#### ENUNCIADO:
Reescribe todo lo que va desde el inicio de los datos hasta la línea que contiene "click(194, 311)", sustituyendo "submenu" por "menu" y sin cambiar nada más.

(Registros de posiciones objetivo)
________________________________________

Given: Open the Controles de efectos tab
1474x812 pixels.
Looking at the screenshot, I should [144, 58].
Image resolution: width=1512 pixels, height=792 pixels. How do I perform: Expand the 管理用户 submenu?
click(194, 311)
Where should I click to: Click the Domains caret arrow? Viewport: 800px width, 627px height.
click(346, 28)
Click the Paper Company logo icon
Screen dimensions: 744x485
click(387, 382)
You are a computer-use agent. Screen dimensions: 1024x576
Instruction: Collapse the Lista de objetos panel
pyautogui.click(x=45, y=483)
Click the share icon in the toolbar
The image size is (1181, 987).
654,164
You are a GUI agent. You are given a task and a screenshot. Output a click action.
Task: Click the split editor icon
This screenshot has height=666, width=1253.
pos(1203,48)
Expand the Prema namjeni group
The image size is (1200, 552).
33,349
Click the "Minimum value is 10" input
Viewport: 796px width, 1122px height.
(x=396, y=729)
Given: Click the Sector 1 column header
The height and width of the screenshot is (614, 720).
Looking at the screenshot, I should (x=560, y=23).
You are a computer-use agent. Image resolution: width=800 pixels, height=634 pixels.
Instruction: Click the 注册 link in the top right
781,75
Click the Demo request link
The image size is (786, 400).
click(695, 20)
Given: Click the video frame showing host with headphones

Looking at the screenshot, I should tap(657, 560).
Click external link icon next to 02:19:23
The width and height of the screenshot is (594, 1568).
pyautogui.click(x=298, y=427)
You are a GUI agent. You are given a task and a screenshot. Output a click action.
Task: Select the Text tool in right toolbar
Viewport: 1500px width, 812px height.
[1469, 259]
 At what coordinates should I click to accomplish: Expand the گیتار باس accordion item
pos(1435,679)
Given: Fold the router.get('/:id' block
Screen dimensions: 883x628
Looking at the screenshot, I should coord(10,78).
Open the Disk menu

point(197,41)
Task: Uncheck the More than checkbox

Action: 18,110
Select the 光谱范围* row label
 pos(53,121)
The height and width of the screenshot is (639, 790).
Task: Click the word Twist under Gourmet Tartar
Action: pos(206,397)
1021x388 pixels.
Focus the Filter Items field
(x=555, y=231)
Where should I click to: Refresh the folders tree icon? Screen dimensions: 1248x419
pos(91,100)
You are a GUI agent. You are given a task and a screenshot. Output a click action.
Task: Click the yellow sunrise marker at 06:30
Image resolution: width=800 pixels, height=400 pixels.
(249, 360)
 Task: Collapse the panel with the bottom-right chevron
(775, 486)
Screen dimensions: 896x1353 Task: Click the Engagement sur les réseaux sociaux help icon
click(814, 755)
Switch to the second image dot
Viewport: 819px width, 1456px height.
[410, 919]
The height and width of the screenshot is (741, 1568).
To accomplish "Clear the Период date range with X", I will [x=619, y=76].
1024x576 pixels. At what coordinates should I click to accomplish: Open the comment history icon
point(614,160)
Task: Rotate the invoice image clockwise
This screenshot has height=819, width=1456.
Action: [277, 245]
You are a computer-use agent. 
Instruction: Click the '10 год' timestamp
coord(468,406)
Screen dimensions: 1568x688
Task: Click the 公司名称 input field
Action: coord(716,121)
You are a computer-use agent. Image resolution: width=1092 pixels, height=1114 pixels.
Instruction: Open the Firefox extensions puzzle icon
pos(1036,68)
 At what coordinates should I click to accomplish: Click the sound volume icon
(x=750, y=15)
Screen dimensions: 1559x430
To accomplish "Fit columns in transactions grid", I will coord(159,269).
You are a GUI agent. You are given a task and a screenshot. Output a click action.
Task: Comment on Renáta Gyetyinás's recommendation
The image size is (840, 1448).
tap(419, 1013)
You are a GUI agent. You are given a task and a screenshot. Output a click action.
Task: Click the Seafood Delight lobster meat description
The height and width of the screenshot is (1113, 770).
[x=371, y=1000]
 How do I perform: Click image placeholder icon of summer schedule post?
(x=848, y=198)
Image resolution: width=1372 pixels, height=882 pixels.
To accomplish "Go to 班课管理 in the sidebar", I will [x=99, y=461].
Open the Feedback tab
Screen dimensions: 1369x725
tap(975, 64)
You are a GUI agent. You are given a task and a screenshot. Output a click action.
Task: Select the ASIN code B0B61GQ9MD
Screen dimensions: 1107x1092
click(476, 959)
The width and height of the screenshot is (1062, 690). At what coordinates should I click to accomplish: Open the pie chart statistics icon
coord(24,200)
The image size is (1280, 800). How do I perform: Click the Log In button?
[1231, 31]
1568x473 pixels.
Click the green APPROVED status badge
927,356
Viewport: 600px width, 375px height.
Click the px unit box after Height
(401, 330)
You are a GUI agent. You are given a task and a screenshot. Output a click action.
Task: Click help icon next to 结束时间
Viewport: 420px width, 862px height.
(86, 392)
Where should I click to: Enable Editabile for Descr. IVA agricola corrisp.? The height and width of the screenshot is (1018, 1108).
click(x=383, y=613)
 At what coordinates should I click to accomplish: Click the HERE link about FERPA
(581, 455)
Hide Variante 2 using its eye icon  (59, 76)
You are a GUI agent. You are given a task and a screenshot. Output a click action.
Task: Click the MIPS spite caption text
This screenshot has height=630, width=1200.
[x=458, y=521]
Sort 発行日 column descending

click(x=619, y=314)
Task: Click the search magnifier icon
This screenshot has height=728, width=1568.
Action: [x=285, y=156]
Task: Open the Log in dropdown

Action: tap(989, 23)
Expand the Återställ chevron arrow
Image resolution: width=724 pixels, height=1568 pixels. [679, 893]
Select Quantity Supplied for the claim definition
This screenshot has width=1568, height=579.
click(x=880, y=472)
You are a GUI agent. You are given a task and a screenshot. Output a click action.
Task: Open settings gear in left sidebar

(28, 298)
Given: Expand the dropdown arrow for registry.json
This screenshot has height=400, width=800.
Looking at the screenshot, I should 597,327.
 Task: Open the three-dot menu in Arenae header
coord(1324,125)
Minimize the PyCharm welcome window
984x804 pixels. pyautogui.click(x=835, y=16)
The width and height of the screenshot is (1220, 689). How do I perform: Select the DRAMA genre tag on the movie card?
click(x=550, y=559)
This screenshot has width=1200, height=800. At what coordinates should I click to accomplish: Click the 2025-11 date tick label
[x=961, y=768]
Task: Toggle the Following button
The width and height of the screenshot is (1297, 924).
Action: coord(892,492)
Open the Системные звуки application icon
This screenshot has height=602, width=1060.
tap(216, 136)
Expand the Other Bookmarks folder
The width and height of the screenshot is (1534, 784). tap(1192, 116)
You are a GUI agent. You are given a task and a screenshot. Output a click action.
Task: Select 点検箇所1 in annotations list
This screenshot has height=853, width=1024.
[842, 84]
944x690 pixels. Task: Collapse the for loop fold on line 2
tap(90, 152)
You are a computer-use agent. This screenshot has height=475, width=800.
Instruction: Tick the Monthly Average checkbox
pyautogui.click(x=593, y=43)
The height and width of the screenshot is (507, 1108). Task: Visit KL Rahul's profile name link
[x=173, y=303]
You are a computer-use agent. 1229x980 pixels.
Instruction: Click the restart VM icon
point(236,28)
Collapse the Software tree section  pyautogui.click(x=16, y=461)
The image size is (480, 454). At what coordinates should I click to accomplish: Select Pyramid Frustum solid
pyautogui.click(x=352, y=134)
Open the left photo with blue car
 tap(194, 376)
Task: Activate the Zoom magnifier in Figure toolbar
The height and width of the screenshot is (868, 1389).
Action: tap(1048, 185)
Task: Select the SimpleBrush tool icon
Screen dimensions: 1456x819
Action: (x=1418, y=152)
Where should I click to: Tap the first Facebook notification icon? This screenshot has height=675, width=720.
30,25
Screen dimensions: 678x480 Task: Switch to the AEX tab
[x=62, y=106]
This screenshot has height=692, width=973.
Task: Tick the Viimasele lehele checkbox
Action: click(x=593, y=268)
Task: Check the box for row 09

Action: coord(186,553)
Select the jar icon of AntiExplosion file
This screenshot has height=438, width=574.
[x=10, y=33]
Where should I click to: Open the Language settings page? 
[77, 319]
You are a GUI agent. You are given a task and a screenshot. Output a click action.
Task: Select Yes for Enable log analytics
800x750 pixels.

________________________________________

#### RESPUESTA:
Given: Open the Controles de efectos tab
1474x812 pixels.
Looking at the screenshot, I should [144, 58].
Image resolution: width=1512 pixels, height=792 pixels. How do I perform: Expand the 管理用户 menu?
click(194, 311)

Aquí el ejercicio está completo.